▸ **What the exercise asks**:
Please copy the listing from its start through the line containing "pyautogui.click(x=68, y=107)", swapping "screenshot" for "screen capture" and changing nothing else. Leave the pictures out of your answer.

▸ **Entries**:

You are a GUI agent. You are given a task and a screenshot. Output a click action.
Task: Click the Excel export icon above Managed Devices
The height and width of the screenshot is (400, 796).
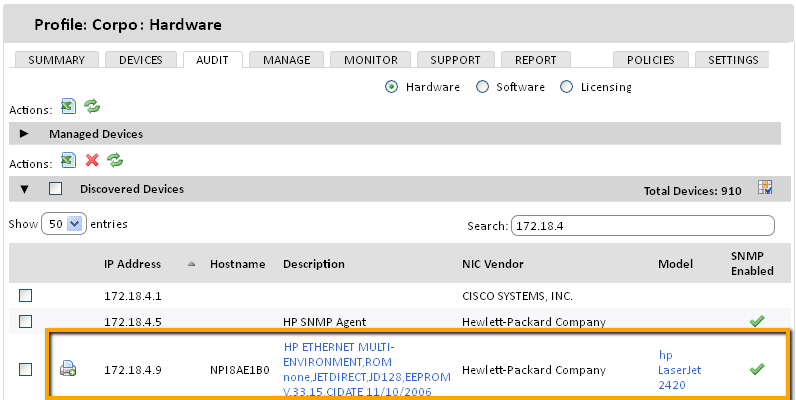pyautogui.click(x=68, y=107)
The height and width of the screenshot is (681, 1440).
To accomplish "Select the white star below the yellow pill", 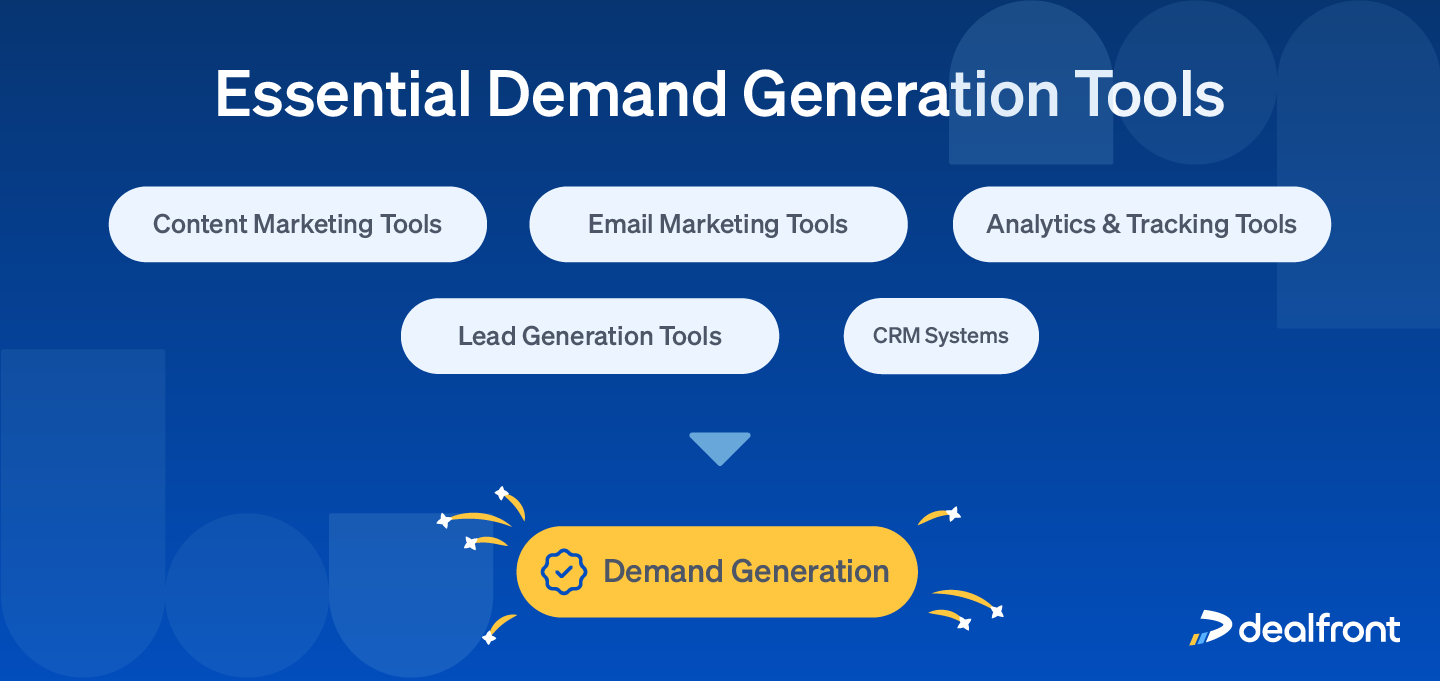I will 488,636.
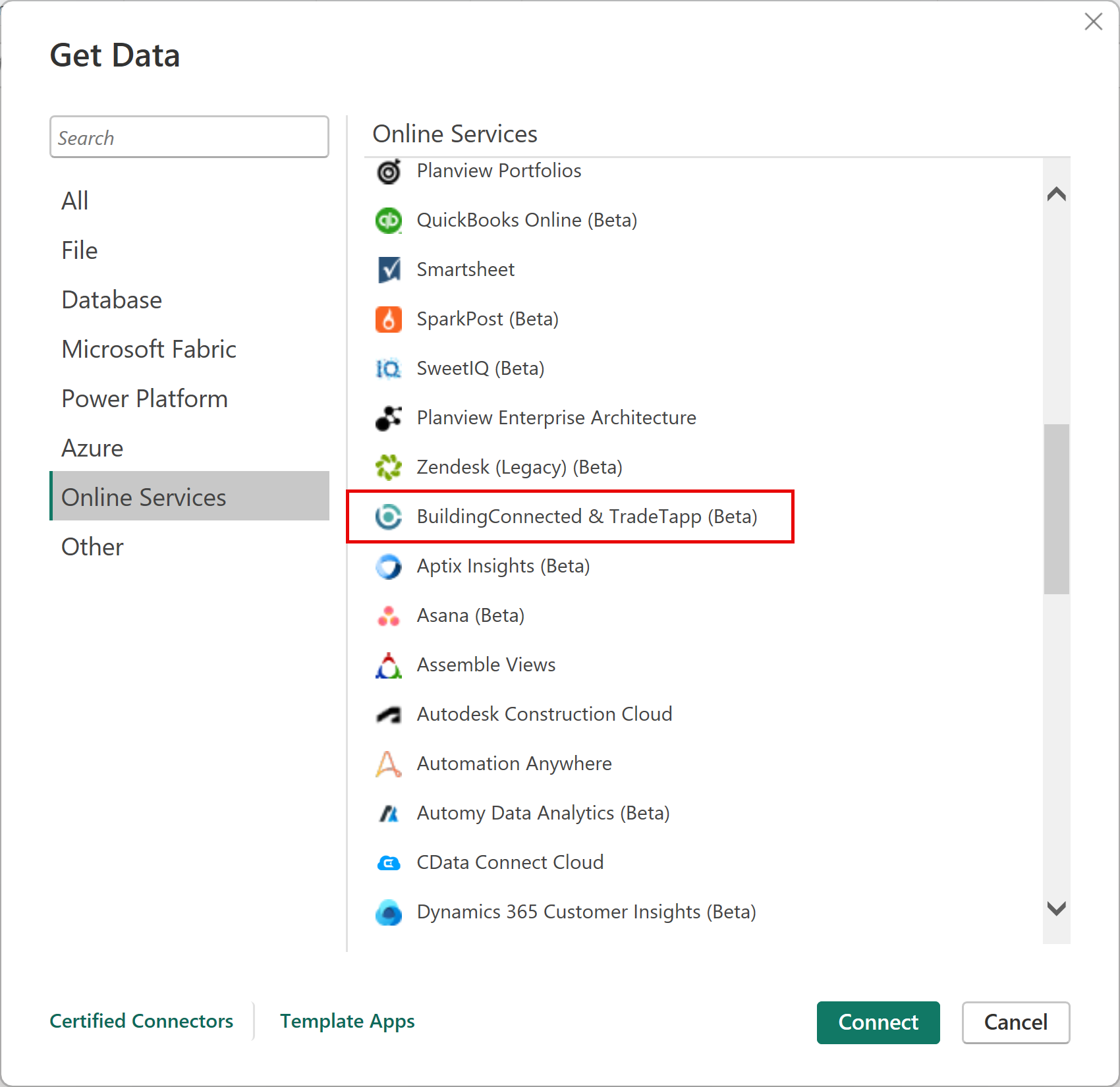
Task: Select the CData Connect Cloud icon
Action: [x=389, y=862]
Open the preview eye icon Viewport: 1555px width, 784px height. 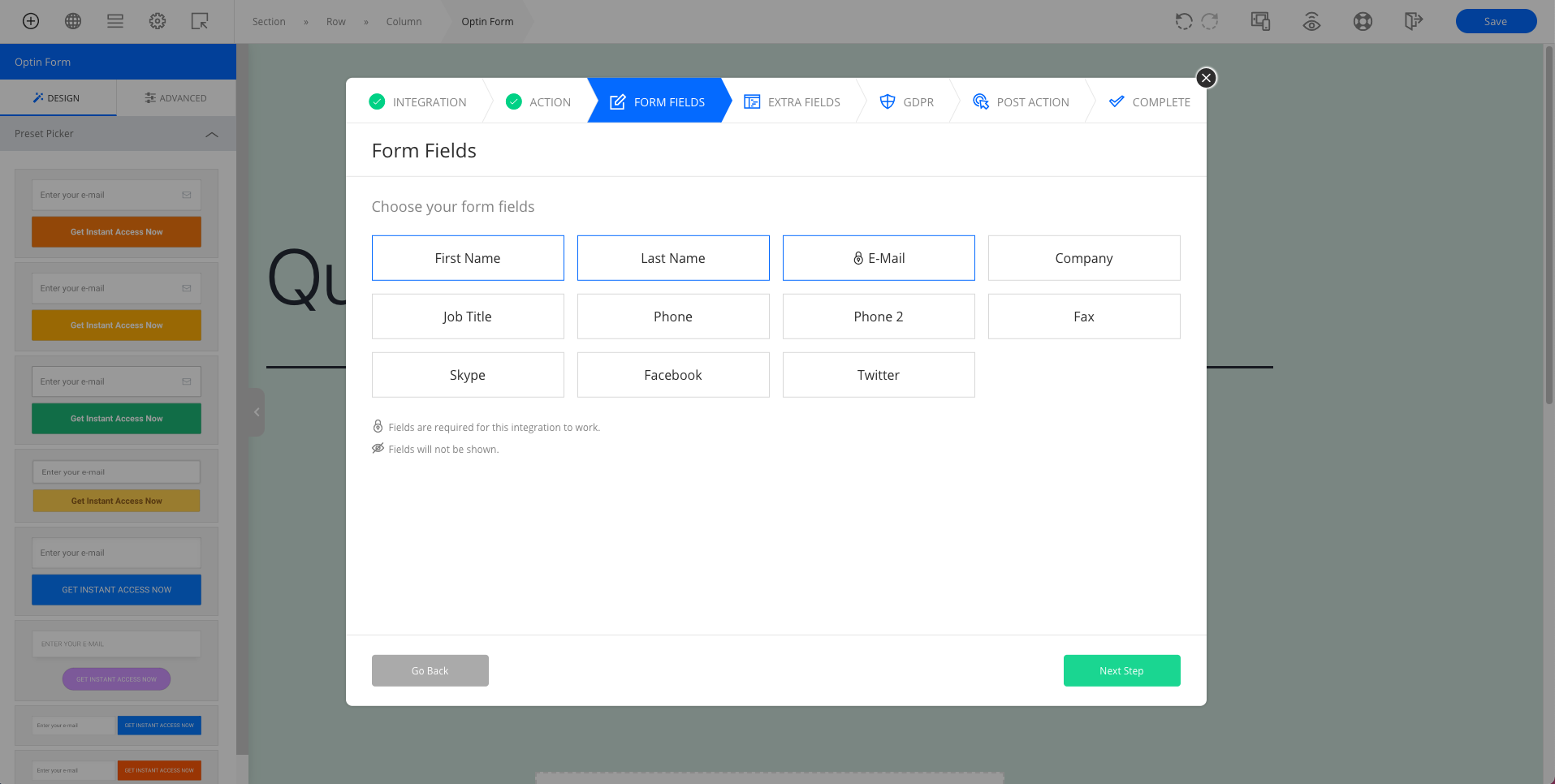pos(1311,21)
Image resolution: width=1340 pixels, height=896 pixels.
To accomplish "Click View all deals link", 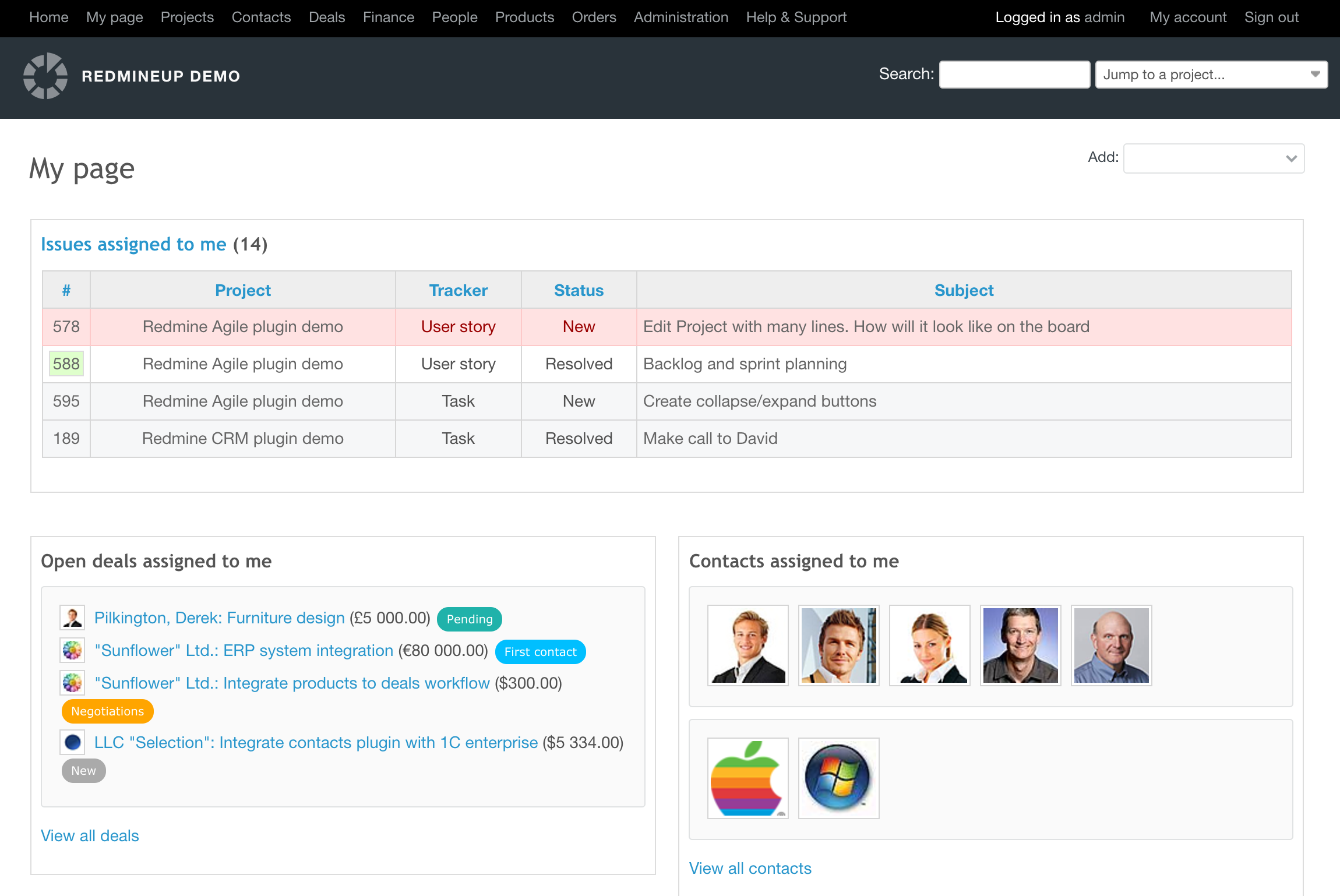I will click(90, 835).
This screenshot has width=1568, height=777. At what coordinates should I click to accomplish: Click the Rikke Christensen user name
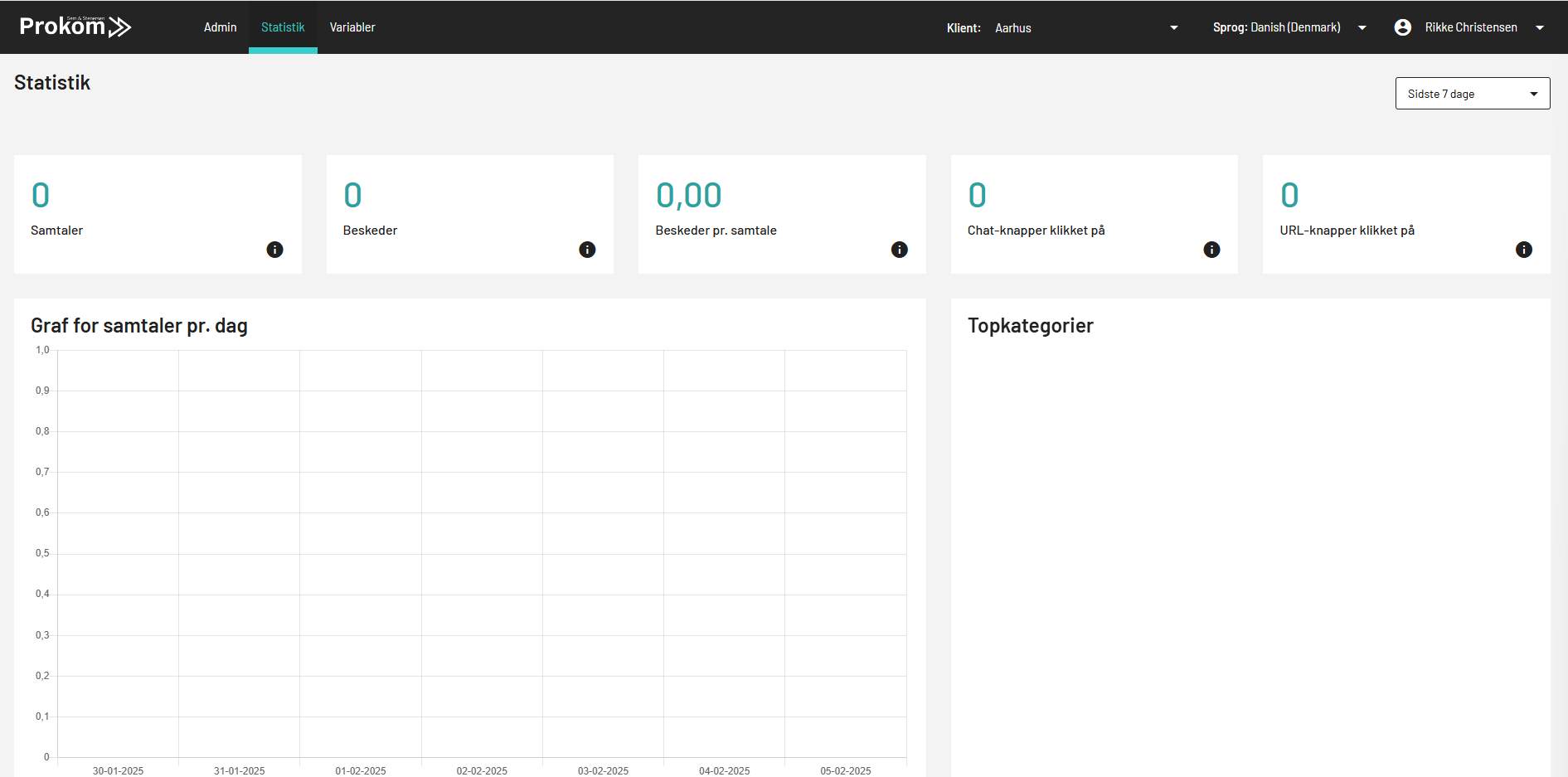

▸ **Expected answer**:
You are a GUI agent. You are given a task and a screen capture. Output a click action.
Task: Click the Excel export icon above Managed Devices
The height and width of the screen capture is (400, 796).
pyautogui.click(x=68, y=107)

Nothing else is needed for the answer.